Music companies are the not the only ones to adopt PWYW nor were they the first to do so. This strategy has long existed in every economy, such as the money paid to the street performers or to a charity. The strategy continues to exist even today, as can be seen when one visits the flowers (other perishable items) markets at the end of the day, the sellers sell at any price the customers may prefer. Indian Railway’s policy of upgradation of reservation at the time of chart preparation is another kind of PWYW; otherwise the vacant seats are a loss. PWYW is not limited to the perishable items only. Even some restaurants have adopted this strategy in their model.

Inspired by Swami Shantananda Saraswati, ‘Annalakshmi’ vegetarian restaurant in Kuala Lumpur started in 1984, has adopted this pricing strategy to this day. Today they have spread wide over the globe and developed into an international chain. The chain operates on the principle of trust in humanity and the patrons are free to pay what they think is appropriate.

Thomas Nagle, the author of the book Strategy and Tactics of Pricing, asserts that pricing of a product or a service should be the first decision that a business should make and the price should reflect its value. Yet, giving buyers the freedom to choose what they want to pay can be successful in some industries and in some situations. It can be successful as it arouses curiosity among the people and eliminates their risk of payment. This pricing strategy is effective for penetrating into the market and can also be adopted for introducing a new brand.

With this pricing strategy coming into prominence with the release of ‘In Rainbows’, some researchers have tried to find out its effectiveness and how it may be applied to wider offerings and in varied industries. One such experiment conducted in a large amusement park by selling roller coaster photos to the visitors showed though more people bought them under PWYW, the average price paid by them was very low resulting in no increase in profits. However, when the pricing was coupled with a charitable cause, the average price paid increased remarkably.

This resulted in both a substantial profit to the company and a significant amount for charity.
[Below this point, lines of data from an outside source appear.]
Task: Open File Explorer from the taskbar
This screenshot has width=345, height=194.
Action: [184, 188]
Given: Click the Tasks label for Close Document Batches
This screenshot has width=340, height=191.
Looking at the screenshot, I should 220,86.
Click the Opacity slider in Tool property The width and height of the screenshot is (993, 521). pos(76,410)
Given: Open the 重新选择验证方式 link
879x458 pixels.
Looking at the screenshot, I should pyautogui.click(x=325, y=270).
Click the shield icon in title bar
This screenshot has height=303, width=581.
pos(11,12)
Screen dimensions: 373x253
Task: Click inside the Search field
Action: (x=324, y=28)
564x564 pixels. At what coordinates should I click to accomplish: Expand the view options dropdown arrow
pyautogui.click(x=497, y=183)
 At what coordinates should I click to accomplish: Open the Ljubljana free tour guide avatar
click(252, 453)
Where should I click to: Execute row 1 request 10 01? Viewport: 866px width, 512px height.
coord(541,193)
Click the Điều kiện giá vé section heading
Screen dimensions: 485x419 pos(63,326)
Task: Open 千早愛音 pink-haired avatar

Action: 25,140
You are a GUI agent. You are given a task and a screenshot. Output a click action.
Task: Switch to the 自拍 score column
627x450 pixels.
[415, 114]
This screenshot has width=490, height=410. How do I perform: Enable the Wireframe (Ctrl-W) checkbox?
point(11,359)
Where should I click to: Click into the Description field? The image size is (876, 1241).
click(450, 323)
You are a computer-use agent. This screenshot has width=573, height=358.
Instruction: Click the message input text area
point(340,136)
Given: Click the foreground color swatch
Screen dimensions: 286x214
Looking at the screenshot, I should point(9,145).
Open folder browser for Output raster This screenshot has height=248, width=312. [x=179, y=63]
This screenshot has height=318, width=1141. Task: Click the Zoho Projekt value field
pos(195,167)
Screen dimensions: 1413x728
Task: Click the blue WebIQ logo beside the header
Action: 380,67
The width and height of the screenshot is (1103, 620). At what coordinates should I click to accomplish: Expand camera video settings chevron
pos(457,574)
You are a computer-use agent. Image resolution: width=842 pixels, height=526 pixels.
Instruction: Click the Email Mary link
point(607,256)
The researchers also found that this pricing strategy may deter some from purchasing because, “individuals feel bad when they pay less than the ‘appropriate’ price, causing them to pass the opportunity to purchase the product altogether.[1] They conclude, “Our results provide strong support for the PWYW mechanism in different market contexts, by suggesting that this profitability can often be sustained in the long run”.

In an another research by Maket.al say, “However, in light of the extant literature that suggests a role for non-economic factors, we wished to assess whether PWYW can be a profitable strategy, even when consumers are not motivated by altruism or their innate sense of fair play”[2].

In US Panera Bread Cafe runs a bakery chain in five different locations; their pricing policy is take-what-you-want, leave-your-fair-share. Their optimism stems from their hope that those who do pay might cover those who don’t. Three years later, it has proved a success, with a reported 60% paying full price, 20% paying less or nothing, and 20% paying more.

The task of setting a correct price today for one’s offering is just as important, if not more, as it has always been. Even to this day, customers are a little skeptical about paying for goods and services online. PWYW may promote greater confidence and surely this strategy is at no risk with the products whose marginal cost is zero. Though this strategy is not new, the digital environment is a fertile ground to experiment. Only time will tell the suitability of this type of pricing mechanism.

[1] http://www.pnas.org/content/109/19/7236.full – accessed on 30/09/2015

[2] Mak, Vincent, Rami Zwick, and Akshay R. Rao. “Pay what you want” as a profitable pricing strategy: Theory and experimental evidence.” Proceedings of the Management Science and Operations Seminar Series. 2010.